Credit Suisse has reached a settlement over yet another scandal – this time over a case launched by French prosecutors who accused the bank of helping people avoid wealth taxes.
The alleged scheme took place across several countries between 2005 and 2012, according to prosecutors.
The fine is related to allegations railed against its private bank, which helps wealthy people and businesses manage their money and investments.
Switzerland’s second largest bank will now pay €238m to settle the case, which means it has not admitted wrongdoing.

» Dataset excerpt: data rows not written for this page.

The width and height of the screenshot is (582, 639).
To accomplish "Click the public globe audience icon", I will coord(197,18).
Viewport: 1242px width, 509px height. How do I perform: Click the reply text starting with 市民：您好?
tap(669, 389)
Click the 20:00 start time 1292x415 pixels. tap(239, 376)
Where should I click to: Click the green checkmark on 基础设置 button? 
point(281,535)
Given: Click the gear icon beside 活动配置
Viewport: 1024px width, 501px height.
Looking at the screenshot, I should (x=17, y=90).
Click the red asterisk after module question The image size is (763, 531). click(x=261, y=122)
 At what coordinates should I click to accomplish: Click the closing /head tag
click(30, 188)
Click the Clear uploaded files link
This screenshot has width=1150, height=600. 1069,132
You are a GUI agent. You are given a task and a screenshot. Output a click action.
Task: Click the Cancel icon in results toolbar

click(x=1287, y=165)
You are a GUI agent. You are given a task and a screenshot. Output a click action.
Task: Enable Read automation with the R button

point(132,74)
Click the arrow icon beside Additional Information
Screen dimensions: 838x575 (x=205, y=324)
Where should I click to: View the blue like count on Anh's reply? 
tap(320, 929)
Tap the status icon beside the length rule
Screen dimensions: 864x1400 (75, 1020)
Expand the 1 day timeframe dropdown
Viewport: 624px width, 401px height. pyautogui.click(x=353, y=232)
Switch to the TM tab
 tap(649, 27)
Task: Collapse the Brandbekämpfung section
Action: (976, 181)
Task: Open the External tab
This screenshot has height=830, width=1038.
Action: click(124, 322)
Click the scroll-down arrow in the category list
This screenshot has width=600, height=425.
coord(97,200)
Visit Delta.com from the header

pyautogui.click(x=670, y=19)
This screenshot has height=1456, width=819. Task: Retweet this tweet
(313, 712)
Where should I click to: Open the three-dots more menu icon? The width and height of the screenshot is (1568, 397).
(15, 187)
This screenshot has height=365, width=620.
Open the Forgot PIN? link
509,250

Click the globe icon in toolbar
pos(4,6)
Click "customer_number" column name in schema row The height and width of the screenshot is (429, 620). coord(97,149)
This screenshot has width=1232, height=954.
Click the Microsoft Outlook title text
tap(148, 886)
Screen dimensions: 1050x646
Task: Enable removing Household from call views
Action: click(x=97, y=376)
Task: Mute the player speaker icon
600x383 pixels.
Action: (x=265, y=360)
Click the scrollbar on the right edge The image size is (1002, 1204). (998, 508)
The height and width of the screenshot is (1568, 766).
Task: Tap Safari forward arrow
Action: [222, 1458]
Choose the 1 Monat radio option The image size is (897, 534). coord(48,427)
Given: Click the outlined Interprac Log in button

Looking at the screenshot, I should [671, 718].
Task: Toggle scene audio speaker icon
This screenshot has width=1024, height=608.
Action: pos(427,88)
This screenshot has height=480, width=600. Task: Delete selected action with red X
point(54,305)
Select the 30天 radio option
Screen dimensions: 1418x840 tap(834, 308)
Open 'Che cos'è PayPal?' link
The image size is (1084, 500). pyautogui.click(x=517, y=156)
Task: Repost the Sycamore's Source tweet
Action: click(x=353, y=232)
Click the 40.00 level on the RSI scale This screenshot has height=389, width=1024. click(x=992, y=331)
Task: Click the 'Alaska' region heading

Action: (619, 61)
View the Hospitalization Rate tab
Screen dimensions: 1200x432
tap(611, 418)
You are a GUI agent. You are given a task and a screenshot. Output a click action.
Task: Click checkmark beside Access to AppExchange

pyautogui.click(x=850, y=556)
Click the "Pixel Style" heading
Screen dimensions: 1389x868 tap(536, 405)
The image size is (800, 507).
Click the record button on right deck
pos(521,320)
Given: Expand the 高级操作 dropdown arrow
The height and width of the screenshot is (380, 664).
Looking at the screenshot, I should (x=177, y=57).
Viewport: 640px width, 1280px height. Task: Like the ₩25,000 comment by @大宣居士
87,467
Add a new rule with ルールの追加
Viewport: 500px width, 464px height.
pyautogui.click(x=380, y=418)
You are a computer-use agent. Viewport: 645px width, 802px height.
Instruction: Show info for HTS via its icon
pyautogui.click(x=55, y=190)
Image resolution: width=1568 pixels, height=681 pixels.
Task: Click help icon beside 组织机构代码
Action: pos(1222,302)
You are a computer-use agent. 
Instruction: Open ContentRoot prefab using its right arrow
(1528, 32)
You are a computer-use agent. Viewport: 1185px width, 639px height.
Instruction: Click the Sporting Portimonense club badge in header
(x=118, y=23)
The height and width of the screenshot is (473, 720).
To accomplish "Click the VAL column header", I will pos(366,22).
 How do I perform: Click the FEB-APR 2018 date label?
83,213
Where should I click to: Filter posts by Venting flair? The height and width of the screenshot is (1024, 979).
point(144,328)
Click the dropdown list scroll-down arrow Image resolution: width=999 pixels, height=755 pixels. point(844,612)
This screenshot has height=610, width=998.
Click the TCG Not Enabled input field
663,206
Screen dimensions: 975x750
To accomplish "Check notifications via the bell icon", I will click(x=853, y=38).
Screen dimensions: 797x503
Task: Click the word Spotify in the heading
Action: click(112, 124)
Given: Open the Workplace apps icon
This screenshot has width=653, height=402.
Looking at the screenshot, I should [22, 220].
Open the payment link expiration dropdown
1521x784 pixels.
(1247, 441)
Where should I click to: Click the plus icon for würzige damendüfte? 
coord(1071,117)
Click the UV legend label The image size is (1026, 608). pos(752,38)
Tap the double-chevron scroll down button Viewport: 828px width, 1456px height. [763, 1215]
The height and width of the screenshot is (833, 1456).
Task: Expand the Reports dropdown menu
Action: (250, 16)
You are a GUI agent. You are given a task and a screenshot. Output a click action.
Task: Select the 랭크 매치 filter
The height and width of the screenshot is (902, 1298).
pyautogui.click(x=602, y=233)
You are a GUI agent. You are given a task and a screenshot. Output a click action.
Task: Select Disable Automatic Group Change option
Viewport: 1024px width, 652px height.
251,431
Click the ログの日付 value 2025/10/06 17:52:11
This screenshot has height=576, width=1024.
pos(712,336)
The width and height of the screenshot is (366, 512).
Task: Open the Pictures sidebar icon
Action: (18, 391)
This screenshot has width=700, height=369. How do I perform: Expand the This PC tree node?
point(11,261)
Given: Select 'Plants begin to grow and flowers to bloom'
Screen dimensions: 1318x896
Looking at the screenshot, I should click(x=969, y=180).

It comes ahead of Credit Suisse’s Q3 results due on Thursday, when it is set to update on its strategic plan and unveil thousands of job cuts as it slims down its investment bank and non-core businesses, in favour of a pivot towards its wealth management business.
Credit Suisse said in a statement on Monday: “Credit Suisse announces today that it has reached a settlement with the settlement with Parquet National Financier (PNF) to resolve a legacy matter in relation to an investigation into historical cross-border private-banking services.
“The settlement provides for a public interest fine comprising a profit disgorgement of €65.6m and the payment of an additional amount of €57.4m. Further, Credit Suisse will pay €115m to the French State as damages.
“The settlement does not comprise a recognition of criminal liability. The bank is pleased to resolve this matter, which marks another important step in the proactive resolution of litigation and legacy issues.”